There is some documentation on database footprints (please check out the extensive library of Community articles written by Mark Roethof), but an article from Dominik Simunek I came across when not even looking for it, turned out to be a huge treasure for us (link at the bottom of this blog). He gave us insight in ServiceNow’s Database Compaction that gave us back 2TB of storage room on our instance (yes, TWO TERABYTES, that’s no typo).
And all we had to do was to add some system properties to the instance and tweak them so they would be optimized for our tables. Please read on if you are curious on how you could do the same (if necessary).
Databases grow. Data gets added and deleted. But with deleting data you don’t automatically get back the space the data was on. Database Compaction does give you back that space.
TABLES
There are a couple of tables you can utilize to see what’s going on with your instance, related to the size of the database.
[sys_physical_table_stats] – this table shows you the table size in GB, row count in 1000s and the estimated number of GB you can reclaim. Be aware that these values may differ from the actual data you see on the mentioned table or on your database footprint overview on NowSupport.
[sys_schema_change] – this table shows you changes to tables through different Alter Types. If you select ‘Compact Table’ as Alter Type, you will see the tables that are changes by the Database Compaction job.
[sys_compaction_run] – this table shows you the tables that the Database Compaction ran on. It shows the start- and end time and (for us) most importantly the reason why a table wasn’t compacted (the job checks every table to see if compaction is required).
PROPERTIES
The [sys_compaction_run] table will show you why a table isn’t compacted, and that is based on several conditions that are all managed by default settings. These settings can be changed (without any risk on performance issues, we found out). To change them, you will need to create some system properties. These don’t exist OOB for some reason.

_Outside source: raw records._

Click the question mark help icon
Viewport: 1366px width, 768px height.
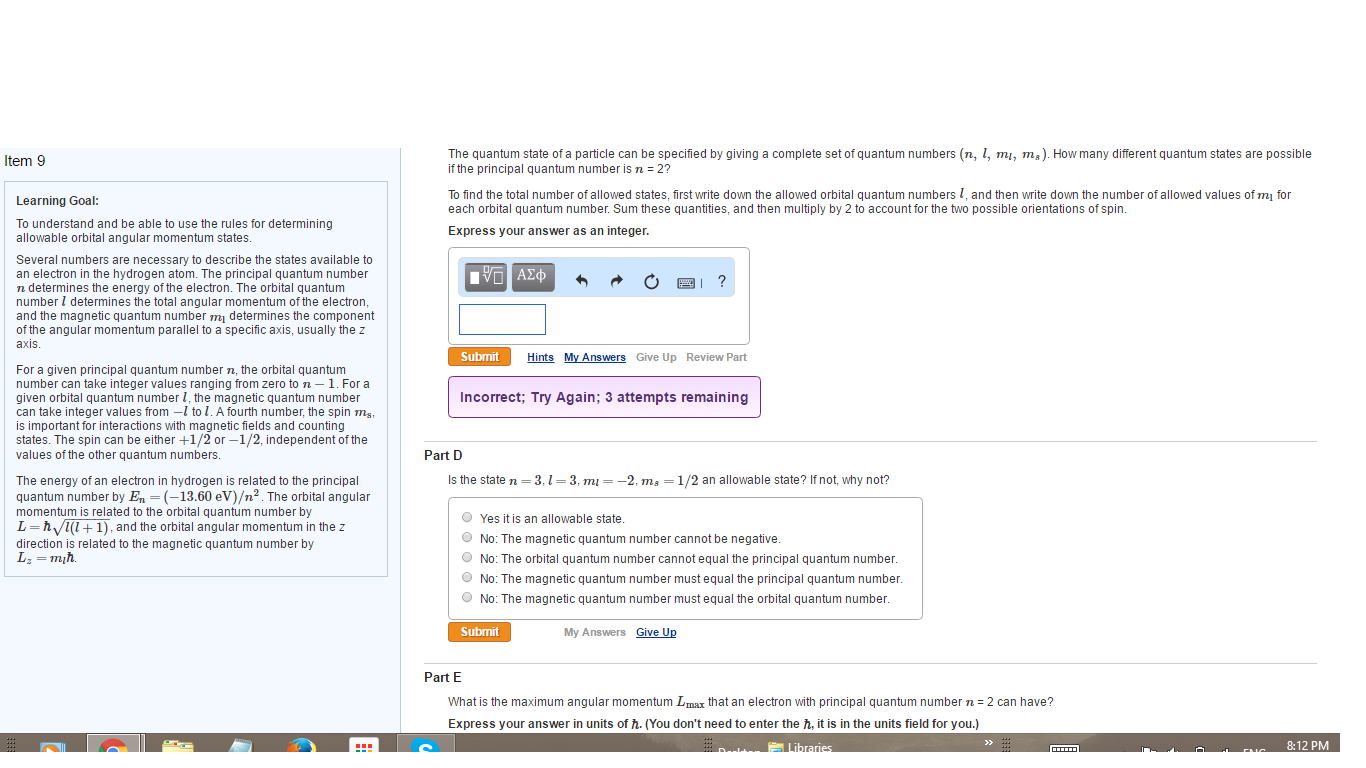(x=721, y=282)
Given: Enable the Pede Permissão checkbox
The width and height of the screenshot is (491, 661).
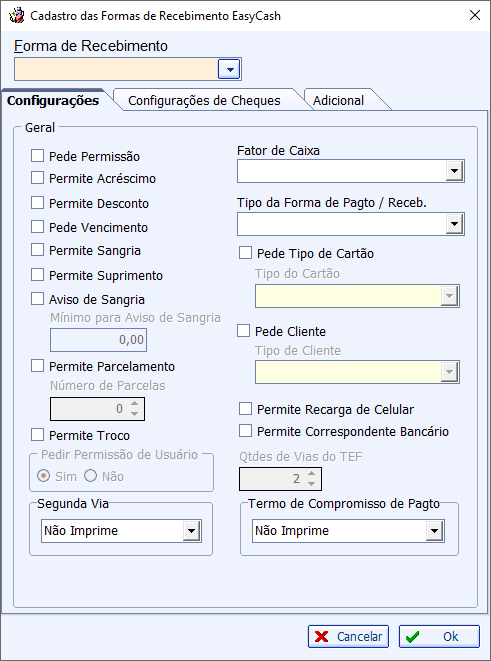Looking at the screenshot, I should (x=38, y=156).
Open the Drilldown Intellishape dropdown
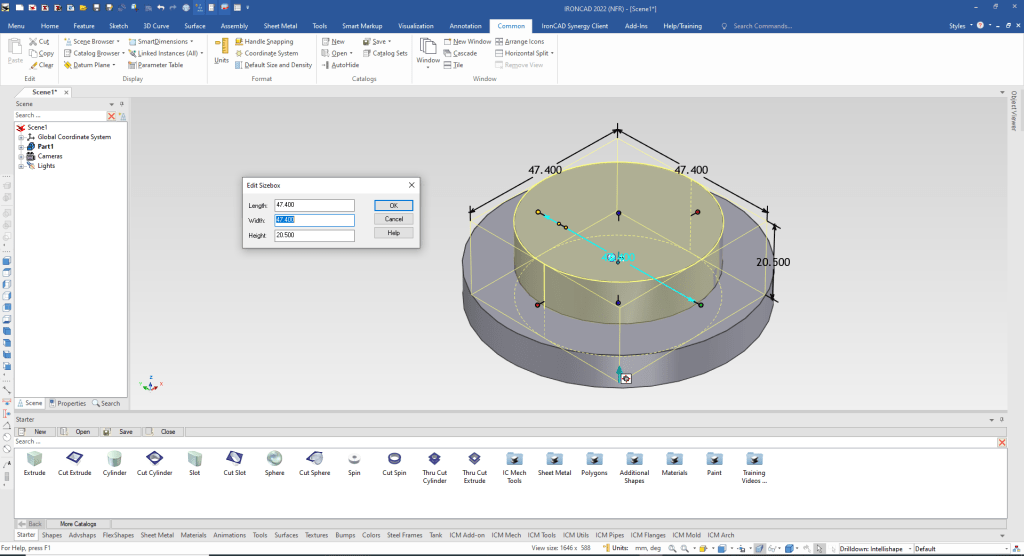 click(x=907, y=548)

| Property | Description | Default value |
| glide.db.compaction.criteria.reclaim_size_mb | Minimum reclaim size (MBs) for a table to be eligible for the database compaction | 10240 |
| glide.db.compaction.max_tables_compacted_timeframe_days | Number of days for the maximum tables compacted timeframe | 1 |
| glide.db.compaction.criteria.max_table_size_mb | Maximum table size (MBs) for a table to be eligible for database compaction | 102400 (100 GB) |
| glide.db.compaction.criteria.reclaim_percentage | Minimum reclaim percentage (%) for the table to be eligible for database compaction | 50 |
| glide.db.compaction.criteria.max_row_count | Maximum row count for the table to be eligible for database compaction | 100000000 (100 million) |
| glide.db.compaction.max_tables_compacted | Maximum number of tables to be compacted within the defined timeframe | 5 |
With the default settings, 5 tables with a maximum of 100 million records and a maximum size of 100 GB will be compacted every day if they can at least reclaim 10 GB of space and that reclaim space must be at least 50% of the table size.

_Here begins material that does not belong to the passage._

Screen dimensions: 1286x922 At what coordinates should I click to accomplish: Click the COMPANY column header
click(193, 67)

As you can imagine, this will do some Database Compaction on an instance, but also excludes many tables, because of the conditions.

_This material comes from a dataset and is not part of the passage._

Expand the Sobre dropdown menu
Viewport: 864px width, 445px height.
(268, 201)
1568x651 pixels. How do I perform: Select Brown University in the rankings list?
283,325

We have updated the values on the properties to include a bit more tables and reclaim a bit faster. With a max of 8 tables per day that had a maximum of 500 million rows and a max size of 1 TB, and a reduction of the minimum percentage to 10 and the reclaim size to 5 GB, we were stunned with the results.
Within 2 weeks we reclaimed 2 TB of space just by creating and optimizing 6 system properties. A reduction of 28%, making our client compliant again.
Are you curious about which tables are the largest on your instance? Check out the OOB ‘Telemetry – Table Growth’ dashboard. But, as with everything, if you want to discuss things with ServiceNow, get your data from the Database footprint data on NowSupport. The data on your instance is an indication. The exact overview can be found there.